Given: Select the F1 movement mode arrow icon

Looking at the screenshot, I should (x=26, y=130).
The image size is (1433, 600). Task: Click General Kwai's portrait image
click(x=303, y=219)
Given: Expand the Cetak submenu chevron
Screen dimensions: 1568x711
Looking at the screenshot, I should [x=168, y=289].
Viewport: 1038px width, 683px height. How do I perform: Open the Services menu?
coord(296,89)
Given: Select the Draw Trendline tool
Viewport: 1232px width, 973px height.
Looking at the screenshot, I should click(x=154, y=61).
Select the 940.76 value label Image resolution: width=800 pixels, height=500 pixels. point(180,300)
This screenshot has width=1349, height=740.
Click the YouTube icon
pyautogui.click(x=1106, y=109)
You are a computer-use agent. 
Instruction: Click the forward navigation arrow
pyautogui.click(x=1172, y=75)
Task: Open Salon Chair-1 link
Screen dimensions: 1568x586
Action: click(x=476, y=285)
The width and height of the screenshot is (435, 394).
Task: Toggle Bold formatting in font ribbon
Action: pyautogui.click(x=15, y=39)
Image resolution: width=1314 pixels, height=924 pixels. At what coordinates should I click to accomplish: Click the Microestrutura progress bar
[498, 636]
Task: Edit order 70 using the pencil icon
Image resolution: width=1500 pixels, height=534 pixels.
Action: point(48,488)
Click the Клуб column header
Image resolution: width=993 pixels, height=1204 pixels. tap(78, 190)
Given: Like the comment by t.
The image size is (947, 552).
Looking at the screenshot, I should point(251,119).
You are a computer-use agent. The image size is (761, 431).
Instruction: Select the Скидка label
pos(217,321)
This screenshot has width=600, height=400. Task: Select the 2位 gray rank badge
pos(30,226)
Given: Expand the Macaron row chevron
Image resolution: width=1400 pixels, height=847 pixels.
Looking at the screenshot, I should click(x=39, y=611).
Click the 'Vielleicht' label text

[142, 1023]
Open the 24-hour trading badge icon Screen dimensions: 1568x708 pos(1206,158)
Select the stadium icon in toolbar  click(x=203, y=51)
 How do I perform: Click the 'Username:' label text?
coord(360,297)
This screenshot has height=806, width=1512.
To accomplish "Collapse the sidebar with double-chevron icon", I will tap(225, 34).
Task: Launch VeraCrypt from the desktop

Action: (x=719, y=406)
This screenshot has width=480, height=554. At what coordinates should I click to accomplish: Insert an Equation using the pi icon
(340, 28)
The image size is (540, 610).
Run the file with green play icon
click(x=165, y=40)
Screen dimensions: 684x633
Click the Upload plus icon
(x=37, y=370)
--------------------------------
Put the material above into a numbered list with one line per item, leaving out the blank lines.

1. Given: Select the F1 movement mode arrow icon
2. Looking at the screenshot, I should (x=26, y=130).
3. The image size is (1433, 600). Task: Click General Kwai's portrait image
4. click(x=303, y=219)
5. Given: Expand the Cetak submenu chevron
6. Screen dimensions: 1568x711
7. Looking at the screenshot, I should [x=168, y=289].
8. Viewport: 1038px width, 683px height. How do I perform: Open the Services menu?
9. coord(296,89)
10. Given: Select the Draw Trendline tool
11. Viewport: 1232px width, 973px height.
12. Looking at the screenshot, I should click(x=154, y=61).
13. Select the 940.76 value label Image resolution: width=800 pixels, height=500 pixels. point(180,300)
14. This screenshot has width=1349, height=740.
15. Click the YouTube icon
16. pyautogui.click(x=1106, y=109)
17. You are a computer-use agent. 
18. Instruction: Click the forward navigation arrow
19. pyautogui.click(x=1172, y=75)
20. Task: Open Salon Chair-1 link
21. Screen dimensions: 1568x586
22. Action: click(x=476, y=285)
23. The width and height of the screenshot is (435, 394).
24. Task: Toggle Bold formatting in font ribbon
25. Action: pyautogui.click(x=15, y=39)
26. Image resolution: width=1314 pixels, height=924 pixels. At what coordinates should I click to accomplish: Click the Microestrutura progress bar
27. [498, 636]
28. Task: Edit order 70 using the pencil icon
29. Image resolution: width=1500 pixels, height=534 pixels.
30. Action: point(48,488)
31. Click the Клуб column header
32. Image resolution: width=993 pixels, height=1204 pixels. tap(78, 190)
33. Given: Like the comment by t.
34. The image size is (947, 552).
35. Looking at the screenshot, I should point(251,119).
36. You are a computer-use agent. The image size is (761, 431).
37. Instruction: Select the Скидка label
38. pos(217,321)
39. This screenshot has width=600, height=400. Task: Select the 2位 gray rank badge
40. pos(30,226)
41. Given: Expand the Macaron row chevron
42. Image resolution: width=1400 pixels, height=847 pixels.
43. Looking at the screenshot, I should click(x=39, y=611).
44. Click the 'Vielleicht' label text
45. [142, 1023]
46. Open the 24-hour trading badge icon Screen dimensions: 1568x708 pos(1206,158)
47. Select the stadium icon in toolbar  click(x=203, y=51)
48.  How do I perform: Click the 'Username:' label text?
49. coord(360,297)
50. This screenshot has height=806, width=1512.
51. To accomplish "Collapse the sidebar with double-chevron icon", I will tap(225, 34).
52. Task: Launch VeraCrypt from the desktop
53. Action: (x=719, y=406)
54. This screenshot has width=480, height=554. At what coordinates should I click to accomplish: Insert an Equation using the pi icon
55. (340, 28)
56. The image size is (540, 610).
57. Run the file with green play icon
58. click(x=165, y=40)
59. Screen dimensions: 684x633
60. Click the Upload plus icon
61. (x=37, y=370)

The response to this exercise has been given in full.